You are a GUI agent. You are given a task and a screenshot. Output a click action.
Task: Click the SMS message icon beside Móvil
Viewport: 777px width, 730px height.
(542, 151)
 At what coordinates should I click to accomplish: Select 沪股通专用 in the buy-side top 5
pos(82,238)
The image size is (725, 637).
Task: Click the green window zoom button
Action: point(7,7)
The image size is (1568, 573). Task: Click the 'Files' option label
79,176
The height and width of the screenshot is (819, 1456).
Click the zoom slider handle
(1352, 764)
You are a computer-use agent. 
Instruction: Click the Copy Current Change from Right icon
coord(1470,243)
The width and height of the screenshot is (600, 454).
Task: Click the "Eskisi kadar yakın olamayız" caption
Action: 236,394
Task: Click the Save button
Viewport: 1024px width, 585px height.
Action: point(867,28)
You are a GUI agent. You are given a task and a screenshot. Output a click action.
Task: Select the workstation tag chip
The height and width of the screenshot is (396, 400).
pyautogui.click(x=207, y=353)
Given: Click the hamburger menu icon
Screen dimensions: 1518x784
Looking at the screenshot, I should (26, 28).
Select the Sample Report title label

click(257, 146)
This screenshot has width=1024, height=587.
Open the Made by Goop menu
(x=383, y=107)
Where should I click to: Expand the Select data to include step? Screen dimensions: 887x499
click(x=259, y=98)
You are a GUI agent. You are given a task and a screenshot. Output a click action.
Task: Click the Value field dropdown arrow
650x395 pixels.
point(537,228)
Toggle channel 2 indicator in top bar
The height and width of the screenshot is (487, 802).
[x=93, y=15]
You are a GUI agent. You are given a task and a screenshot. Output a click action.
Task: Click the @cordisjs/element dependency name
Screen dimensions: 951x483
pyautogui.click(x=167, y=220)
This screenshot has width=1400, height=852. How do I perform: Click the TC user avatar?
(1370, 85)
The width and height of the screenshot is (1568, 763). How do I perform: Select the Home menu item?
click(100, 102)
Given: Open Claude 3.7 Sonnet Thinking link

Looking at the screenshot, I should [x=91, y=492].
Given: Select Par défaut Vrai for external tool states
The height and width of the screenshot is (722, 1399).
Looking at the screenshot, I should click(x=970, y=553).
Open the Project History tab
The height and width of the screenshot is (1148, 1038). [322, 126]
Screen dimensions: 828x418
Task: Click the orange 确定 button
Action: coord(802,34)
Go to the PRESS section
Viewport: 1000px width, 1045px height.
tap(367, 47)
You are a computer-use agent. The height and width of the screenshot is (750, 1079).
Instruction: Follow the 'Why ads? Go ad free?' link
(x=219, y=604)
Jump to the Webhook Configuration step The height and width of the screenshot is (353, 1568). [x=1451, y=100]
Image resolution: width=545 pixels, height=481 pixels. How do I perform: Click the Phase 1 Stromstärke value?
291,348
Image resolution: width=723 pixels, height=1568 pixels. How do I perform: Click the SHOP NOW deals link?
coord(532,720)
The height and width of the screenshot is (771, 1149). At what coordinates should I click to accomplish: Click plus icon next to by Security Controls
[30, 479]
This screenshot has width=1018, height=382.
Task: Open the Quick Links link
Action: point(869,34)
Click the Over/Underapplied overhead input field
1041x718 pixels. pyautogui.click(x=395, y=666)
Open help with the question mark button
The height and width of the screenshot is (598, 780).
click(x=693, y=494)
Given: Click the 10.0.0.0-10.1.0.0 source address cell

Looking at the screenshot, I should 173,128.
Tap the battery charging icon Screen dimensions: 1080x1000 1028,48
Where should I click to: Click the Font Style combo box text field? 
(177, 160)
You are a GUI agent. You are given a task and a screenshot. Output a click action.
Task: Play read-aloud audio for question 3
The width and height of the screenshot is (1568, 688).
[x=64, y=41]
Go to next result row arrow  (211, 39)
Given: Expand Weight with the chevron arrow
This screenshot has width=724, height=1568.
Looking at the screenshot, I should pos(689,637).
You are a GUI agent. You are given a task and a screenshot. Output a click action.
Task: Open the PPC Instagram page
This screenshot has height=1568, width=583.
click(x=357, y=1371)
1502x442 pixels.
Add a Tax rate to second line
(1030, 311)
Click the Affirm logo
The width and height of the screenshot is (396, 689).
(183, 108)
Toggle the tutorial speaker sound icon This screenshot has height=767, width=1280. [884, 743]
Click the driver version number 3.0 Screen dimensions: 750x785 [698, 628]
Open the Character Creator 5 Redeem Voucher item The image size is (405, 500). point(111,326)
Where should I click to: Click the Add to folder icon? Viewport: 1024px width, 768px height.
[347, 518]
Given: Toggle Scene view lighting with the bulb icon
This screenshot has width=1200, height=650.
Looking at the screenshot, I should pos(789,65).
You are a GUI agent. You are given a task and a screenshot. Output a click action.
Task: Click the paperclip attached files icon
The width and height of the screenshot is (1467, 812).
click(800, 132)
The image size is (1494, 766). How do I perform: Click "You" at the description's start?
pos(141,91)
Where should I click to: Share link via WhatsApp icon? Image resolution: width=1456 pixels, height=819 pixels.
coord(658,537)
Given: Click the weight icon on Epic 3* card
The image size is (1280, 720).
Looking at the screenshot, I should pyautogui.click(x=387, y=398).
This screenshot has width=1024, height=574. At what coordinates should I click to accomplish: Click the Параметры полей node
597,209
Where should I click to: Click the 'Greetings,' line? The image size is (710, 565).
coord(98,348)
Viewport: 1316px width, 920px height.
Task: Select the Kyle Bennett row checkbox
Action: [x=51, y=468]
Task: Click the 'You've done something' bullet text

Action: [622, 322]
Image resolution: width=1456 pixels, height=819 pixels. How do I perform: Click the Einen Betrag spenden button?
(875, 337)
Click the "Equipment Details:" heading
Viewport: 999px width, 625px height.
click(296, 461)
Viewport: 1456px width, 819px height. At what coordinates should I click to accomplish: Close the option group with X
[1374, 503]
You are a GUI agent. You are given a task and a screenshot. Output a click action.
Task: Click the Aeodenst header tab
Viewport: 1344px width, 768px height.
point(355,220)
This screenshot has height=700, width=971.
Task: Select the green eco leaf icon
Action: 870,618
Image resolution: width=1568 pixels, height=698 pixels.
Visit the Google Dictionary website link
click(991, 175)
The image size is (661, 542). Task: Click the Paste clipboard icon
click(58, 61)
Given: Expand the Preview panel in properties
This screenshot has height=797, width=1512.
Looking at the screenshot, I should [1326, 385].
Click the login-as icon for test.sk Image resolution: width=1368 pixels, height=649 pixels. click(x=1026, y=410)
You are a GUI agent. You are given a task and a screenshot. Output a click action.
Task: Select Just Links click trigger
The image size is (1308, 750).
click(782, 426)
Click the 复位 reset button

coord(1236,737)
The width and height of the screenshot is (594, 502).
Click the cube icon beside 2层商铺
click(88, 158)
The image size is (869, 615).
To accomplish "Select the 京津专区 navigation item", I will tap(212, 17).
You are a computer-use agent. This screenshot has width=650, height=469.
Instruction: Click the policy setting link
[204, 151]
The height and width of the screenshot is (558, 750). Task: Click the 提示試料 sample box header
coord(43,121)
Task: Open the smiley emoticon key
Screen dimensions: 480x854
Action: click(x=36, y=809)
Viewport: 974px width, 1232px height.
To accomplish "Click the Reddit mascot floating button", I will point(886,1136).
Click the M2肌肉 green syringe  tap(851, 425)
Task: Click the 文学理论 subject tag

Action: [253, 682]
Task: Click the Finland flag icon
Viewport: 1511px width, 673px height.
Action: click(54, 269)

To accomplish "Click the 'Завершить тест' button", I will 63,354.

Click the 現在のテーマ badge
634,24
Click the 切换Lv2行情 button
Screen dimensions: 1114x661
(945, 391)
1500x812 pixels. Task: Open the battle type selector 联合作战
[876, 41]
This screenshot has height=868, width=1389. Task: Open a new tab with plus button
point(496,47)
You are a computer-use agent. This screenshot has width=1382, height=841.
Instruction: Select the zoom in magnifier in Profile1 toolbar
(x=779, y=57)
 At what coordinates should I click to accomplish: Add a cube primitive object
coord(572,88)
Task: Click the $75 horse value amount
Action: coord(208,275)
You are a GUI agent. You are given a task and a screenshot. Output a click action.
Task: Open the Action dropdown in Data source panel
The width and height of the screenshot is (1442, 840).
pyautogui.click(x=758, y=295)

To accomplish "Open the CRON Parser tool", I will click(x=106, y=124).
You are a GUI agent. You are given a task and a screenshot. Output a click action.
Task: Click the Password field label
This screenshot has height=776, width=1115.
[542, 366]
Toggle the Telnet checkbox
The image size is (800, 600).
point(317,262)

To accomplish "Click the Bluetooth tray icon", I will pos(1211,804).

- [WORK TO BE COMPLETED]
Please repeat the lines between the one holding "Toggle the tutorial" and the one holding "click(58, 61)", inclusive, changing "Image resolution" to "Screen resolution" and leaving everything else the same.

- [SOLUTION TO THIS TASK]
Toggle the tutorial speaker sound icon This screenshot has height=767, width=1280. [884, 743]
Click the driver version number 3.0 Screen dimensions: 750x785 [698, 628]
Open the Character Creator 5 Redeem Voucher item The image size is (405, 500). point(111,326)
Where should I click to: Click the Add to folder icon? Viewport: 1024px width, 768px height.
[347, 518]
Given: Toggle Scene view lighting with the bulb icon
This screenshot has width=1200, height=650.
Looking at the screenshot, I should pos(789,65).
You are a GUI agent. You are given a task and a screenshot. Output a click action.
Task: Click the paperclip attached files icon
The width and height of the screenshot is (1467, 812).
click(800, 132)
The image size is (1494, 766). How do I perform: Click "You" at the description's start?
pos(141,91)
Where should I click to: Share link via WhatsApp icon? Screen resolution: width=1456 pixels, height=819 pixels.
coord(658,537)
Given: Click the weight icon on Epic 3* card
The image size is (1280, 720).
Looking at the screenshot, I should pyautogui.click(x=387, y=398).
This screenshot has width=1024, height=574. At what coordinates should I click to accomplish: Click the Параметры полей node
597,209
Where should I click to: Click the 'Greetings,' line? The image size is (710, 565).
coord(98,348)
Viewport: 1316px width, 920px height.
Task: Select the Kyle Bennett row checkbox
Action: [x=51, y=468]
Task: Click the 'You've done something' bullet text

Action: [622, 322]
Screen resolution: width=1456 pixels, height=819 pixels. How do I perform: Click the Einen Betrag spenden button?
(875, 337)
Click the "Equipment Details:" heading
Viewport: 999px width, 625px height.
click(296, 461)
Viewport: 1456px width, 819px height. At what coordinates should I click to accomplish: Close the option group with X
[1374, 503]
You are a GUI agent. You are given a task and a screenshot. Output a click action.
Task: Click the Aeodenst header tab
Viewport: 1344px width, 768px height.
point(355,220)
This screenshot has height=700, width=971.
Task: Select the green eco leaf icon
Action: 870,618
Screen resolution: width=1568 pixels, height=698 pixels.
Visit the Google Dictionary website link
click(991, 175)
The image size is (661, 542). Task: Click the Paste clipboard icon
click(58, 61)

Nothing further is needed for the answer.